▶ _Extrait source_
⁂

Il aimait passer du temps chez elles.
Elles avaient aussi un
frère, Lazare, au destin très particulier !
On peut les rencontrer chez
Luc, au chapitre 10 (versets 38 à 42),
et chez Jean, du chapitre 11
(verset 1) au chapitre 12 (verset 19).
Deux sœurs, Marthe et
Marie, ou plutôt Martha et Mariam. Selon Luc, elles vivent probablement en
Galilée, mais pour Jean, qui parle plus longuement d’elles et de leur frère
Lazare, elles sont judéennes et vivent à Béthanie, à une demi-heure de
Jérusalem.
Avec Luc on est dans
les commencements de l’action et de l’enseignement de Jésus, mais avec Jean, ce
sont ses derniers jours, et c’est là que se noue le drame, là qu’il se révèle
au plus clair, et là qu’en conséquence il est condamné.
Mais qu’il s’agisse
de Luc ou de Jean, des deux sœurs, c’est Mariam la préférée, celle dont le
geste est le plus juste.
Il y a chez Mariam
quelque chose que Martha n’a pas. Un je ne sais quoi qui fait, par exemple, que
c’est elle, non sa sœur, que les gens viennent entourer à la mort de leur
frère. Que c’est elle qu’ils suivent lorsqu’elle rejoint le Maître.
Il y a cela. Aussi ce
geste, donc, qui lui est propre, et qui consiste à se jeter aux pieds de son
Maître. Ou encore à les couvrir de parfum, à les embrasser, à dénouer sa
chevelure pour les essuyer, à se tenir à ses pieds, en disciple consommée, car
c’est le geste du disciple.
Mariam aux pieds du
Seigneur. Sa servante, son aimante et sa disciple.
J’invente ce mot, la disciple. Car tout en elle, dans
sa gestuelle, dit qu’elle se délivre de la servitude millénaire des femmes pour
se faire femme libre.
Aussi libre qu’un homme
assis au pied du rabbi. Car tout fils d’Israël est appelé à l’étude. Fils, non
fille. Alors la femme libre est celle qui se fait disciple aussi bien qu’un
homme.
La femme libre, c’est
celle, aussi, qu’on méprisera et nommera pécheresse, celle dont les cheveux se
montrent sans honte, sans souci du désir qu’elle éveillera chez les mâles.
Aimant sans honte.
Celle dont le geste est le plus juste
On voit comme Jésus
déchaîne, en bien des sens, celles et ceux qui l’approchent. Comme sa thora
redevient la thora qui libère. Ce qu’elle était aux temps anciens, créant une
nouvelle façon de vivre en liberté face aux seigneuries qui enchaînent.

⁂

▶ _Lignes de données_
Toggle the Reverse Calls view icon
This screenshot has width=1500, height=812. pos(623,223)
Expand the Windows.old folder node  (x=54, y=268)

⁂

▶ _Vos consignes_
D'après le texte sur Marthe et Marie, à quelle distance de Jérusalem se trouve Béthanie selon Jean ?

▶ _Réponse à fournir_
À une demi-heure de Jérusalem.